Davis-Besse's work force historically has been reluctant to come forward because of retribution fears, according to the lawsuit. The NRC has said it will not tolerate that kind of intimidation, and that any lingering signs of it must be overcome before it will allow the plant to be restarted.

But the NRC has not been totally oblivious to the problems, either, according to the lawsuit. The suit claims several allegations Mr. Keisler has reported to the NRC's regional office near Chicago since 1992 have gone nowhere. The matter has been referred to the NRC's Office of Inspector General, according to a letter by William D. Travers, the agency's executive director for operations, to U.S. Sen. George Voinovich (R., Ohio).
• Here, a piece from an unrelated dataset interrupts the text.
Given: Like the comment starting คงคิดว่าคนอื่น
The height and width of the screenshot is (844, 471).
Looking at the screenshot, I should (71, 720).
"The whole issue of safety culture is obviously the highest, most dominant factor," Mr. Keisler told The Blade last night during an interview in which he claimed the beleaguered plant's current state of affairs has, in large part, been shrouded in secrecy since he worked there from March, 1986, through October, 1988.

The lawsuit demands in excess of $25,000 for each of six counts listed against FirstEnergy, including alleged violations of state and federal whistleblower laws, breach of contract, fraud, negligence, and other infraction claims.

It said three members of Toledo Edison's senior management team - none of whom is still with FirstEnergy - objected to a 1987 report Mr. Keisler had prepared for the company while he was under contract. Called a preventive maintenance program review, the report outlined shortcomings with design issues, equipment, and labor-management relations after the June 9, 1985, temporary loss of auxiliary feed-water incident at Davis-Besse - at the time, the nation's closest brush with a nuclear accident since Three Mile Island in 1979.

That 1985 event has been surpassed by the near-hole in Davis-Besse's reactor head in 2002, the worst corrosion of its kind in U.S. nuclear history. A liner less than three-eighths of an inch thick was all that prevented a rupture and the formation of radioactive steam. In the last 18 months, while the plant has endured its record-setting outage, other design flaws have been addressed. The NRC now acknowledges that such problems could have allowed a meltdown.

He said his lawsuit is similar in concept but much broader than one he earlier had filed in Lucas County Common Pleas Court. He said he withdrew that one in 1994, because of various developments.

Richard Wilkins, FirstEnergy spokesman, said the utility is aware of the new lawsuit.

Senior management didn't try to conceal information or downplay the veracity of Mr. Keisler's findings in the 1987 report, said Mr. Wilkins, who claimed the contractor was terminated simply because he didn't follow instructions.

"When we got the report, it did not have things in it we needed. That isn't to say some of the information wasn't good ... [but] we asked for a preventive maintenance report, and basically, we got something on how to treat world hunger," Mr. Wilkins said.

Mr. Keisler said he managed the massive rebuilding of Davis-Besse's reactor coolant pumps in 1986, the last time the plant undertook that project. Those pumps circulate coolant through the reactor during normal operations.

There are four such pumps, each built to last 20 years. Barring an NRC order, FirstEnergy does not plan to refurbish more than two before restarting. Former engineer Andrew Siemaszko claimed in a U.S. Department of Labor whistleblower complaint this year he was fired because he insisted on having all four rebuilt.

FirstEnergy has rejected Mr. Siemaszko's claim. In June, the labor department dismissed his action. Mr. Siemaszko has appealed that ruling.